Il Premio Chatwin, camminando per il mondo con la sezione narrativa, fin dalla sua prima edizione, ha voluto dare spazio ad un genere di scrittura  ai confini fra reportage giornalistico e letteratura : il racconto di viaggio.

Le varie edizioni del Premio Chatwin hanno registrato una partecipazione attiva e crescente di chi, per passione o professione, sempre spinto dalla curiosità e dalla voglia di conoscere, ha voluto condividere la propria esperienza attraverso la narrazione.

In questa sezione, che sarà periodicamente arricchita attraverso il blog, proponiamo un’antologia di racconti selezionati dalla giuria, nelle varie edizioni del Premo Chatwin.
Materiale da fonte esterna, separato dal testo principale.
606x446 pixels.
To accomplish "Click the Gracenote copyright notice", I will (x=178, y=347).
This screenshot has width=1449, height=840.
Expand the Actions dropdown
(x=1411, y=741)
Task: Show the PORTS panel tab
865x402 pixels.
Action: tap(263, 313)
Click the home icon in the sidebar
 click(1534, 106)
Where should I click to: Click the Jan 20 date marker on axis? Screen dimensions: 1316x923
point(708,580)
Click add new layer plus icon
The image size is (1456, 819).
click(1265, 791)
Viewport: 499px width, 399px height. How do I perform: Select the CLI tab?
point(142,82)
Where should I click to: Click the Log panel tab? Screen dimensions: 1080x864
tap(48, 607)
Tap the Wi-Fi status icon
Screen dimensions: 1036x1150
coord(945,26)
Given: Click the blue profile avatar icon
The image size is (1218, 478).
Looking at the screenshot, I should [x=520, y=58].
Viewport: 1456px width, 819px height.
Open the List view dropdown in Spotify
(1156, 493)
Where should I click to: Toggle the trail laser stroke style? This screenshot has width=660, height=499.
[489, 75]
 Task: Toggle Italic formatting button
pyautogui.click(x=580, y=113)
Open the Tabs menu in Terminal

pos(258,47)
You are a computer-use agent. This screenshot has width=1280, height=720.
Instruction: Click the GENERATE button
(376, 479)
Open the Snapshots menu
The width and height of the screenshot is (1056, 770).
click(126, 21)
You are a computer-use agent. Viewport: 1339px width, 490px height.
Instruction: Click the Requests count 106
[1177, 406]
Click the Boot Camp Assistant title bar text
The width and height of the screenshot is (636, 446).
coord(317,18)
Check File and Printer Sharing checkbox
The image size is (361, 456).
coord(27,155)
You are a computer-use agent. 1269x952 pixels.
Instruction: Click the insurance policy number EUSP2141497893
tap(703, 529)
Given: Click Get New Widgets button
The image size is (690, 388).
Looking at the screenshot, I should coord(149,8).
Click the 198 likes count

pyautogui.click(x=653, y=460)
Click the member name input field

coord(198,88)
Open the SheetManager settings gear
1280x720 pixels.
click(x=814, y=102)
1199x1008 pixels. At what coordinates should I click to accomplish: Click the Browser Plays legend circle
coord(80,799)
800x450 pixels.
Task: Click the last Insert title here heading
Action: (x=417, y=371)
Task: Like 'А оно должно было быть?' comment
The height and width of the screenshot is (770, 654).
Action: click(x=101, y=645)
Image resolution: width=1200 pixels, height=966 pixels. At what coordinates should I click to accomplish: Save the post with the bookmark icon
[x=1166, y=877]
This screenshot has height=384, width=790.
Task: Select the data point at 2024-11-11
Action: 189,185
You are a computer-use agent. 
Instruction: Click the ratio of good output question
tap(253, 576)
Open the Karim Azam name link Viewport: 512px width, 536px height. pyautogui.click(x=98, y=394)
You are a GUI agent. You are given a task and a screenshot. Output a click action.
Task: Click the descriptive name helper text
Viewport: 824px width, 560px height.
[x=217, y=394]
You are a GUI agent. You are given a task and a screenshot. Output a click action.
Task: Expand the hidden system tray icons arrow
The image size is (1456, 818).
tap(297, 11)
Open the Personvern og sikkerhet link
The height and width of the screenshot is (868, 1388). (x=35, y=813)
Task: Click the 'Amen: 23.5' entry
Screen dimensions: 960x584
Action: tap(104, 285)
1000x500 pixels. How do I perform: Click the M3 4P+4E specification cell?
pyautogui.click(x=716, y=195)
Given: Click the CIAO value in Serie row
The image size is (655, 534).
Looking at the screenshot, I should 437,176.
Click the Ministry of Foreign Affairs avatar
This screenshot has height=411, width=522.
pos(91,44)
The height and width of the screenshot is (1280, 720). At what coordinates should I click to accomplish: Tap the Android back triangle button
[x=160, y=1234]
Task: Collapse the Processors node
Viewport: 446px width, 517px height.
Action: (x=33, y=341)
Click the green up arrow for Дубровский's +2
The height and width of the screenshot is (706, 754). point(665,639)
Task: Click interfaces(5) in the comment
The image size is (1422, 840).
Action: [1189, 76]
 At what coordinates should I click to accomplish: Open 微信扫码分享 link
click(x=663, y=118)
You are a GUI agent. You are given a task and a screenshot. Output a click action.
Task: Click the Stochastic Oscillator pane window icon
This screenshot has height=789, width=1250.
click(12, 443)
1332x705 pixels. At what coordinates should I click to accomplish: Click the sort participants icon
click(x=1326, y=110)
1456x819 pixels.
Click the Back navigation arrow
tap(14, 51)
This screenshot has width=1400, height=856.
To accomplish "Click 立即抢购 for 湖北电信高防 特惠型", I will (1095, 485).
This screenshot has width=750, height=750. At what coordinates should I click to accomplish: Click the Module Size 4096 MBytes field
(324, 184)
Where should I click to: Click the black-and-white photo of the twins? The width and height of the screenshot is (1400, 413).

Alla tradizionale sezione di  narrativa Storie di viaggio si aggiungono, inoltre, i racconti della sezione Scrivi sul webViaggi in treno, concorso creato nel 2009, in collaborazione con Ferrovie dello Stato per promuovere il lancio di Freccia Rossa.

Giovani illustratori hanno rappresentato i migliori racconti di viaggio scelti dalla giuria e dal pubblico on line e pubblicati su Moleskine del Premio Chatwin.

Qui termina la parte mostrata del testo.